● Problem to work on: Print every record exactly.

● Recorded data:
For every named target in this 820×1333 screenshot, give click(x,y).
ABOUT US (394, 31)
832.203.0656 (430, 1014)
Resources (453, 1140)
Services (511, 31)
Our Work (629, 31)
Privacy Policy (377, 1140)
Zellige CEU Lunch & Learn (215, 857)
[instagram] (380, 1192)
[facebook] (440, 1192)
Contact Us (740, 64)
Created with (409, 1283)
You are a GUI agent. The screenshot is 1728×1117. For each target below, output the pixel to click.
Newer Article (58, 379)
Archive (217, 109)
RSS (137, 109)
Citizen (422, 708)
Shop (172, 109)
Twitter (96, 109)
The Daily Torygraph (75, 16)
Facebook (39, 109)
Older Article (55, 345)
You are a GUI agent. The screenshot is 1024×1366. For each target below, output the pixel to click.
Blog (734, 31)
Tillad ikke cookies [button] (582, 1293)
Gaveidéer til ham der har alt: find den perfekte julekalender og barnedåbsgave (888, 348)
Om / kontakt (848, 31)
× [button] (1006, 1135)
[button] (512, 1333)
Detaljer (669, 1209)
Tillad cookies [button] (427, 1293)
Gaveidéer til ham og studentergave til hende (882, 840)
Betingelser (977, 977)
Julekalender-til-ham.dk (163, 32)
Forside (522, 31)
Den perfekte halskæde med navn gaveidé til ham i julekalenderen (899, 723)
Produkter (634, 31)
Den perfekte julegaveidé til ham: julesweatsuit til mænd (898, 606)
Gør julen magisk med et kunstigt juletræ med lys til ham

● Exercise response:
For every named target in this 820×1333 screenshot, give click(x,y).
ABOUT US (394, 31)
832.203.0656 (430, 1014)
Resources (453, 1140)
Services (511, 31)
Our Work (629, 31)
Privacy Policy (377, 1140)
Zellige CEU Lunch & Learn (215, 857)
[instagram] (380, 1192)
[facebook] (440, 1192)
Contact Us (740, 64)
Created with (409, 1283)
You are a GUI agent. The screenshot is 1728×1117. For each target below, output the pixel to click.
Newer Article (58, 379)
Archive (217, 109)
RSS (137, 109)
Citizen (422, 708)
Shop (172, 109)
Twitter (96, 109)
The Daily Torygraph (75, 16)
Facebook (39, 109)
Older Article (55, 345)
You are a GUI agent. The screenshot is 1024×1366. For each target below, output the pixel to click.
Blog (734, 31)
Tillad ikke cookies [button] (582, 1293)
Gaveidéer til ham der har alt: find den perfekte julekalender og barnedåbsgave (888, 348)
Om / kontakt (848, 31)
× [button] (1006, 1135)
[button] (512, 1333)
Detaljer (669, 1209)
Tillad cookies [button] (427, 1293)
Gaveidéer til ham og studentergave til hende (882, 840)
Betingelser (977, 977)
Julekalender-til-ham.dk (163, 32)
Forside (522, 31)
Den perfekte halskæde med navn gaveidé til ham i julekalenderen (899, 723)
Produkter (634, 31)
Den perfekte julegaveidé til ham: julesweatsuit til mænd (898, 606)
Gør julen magisk med et kunstigt juletræ med lys til ham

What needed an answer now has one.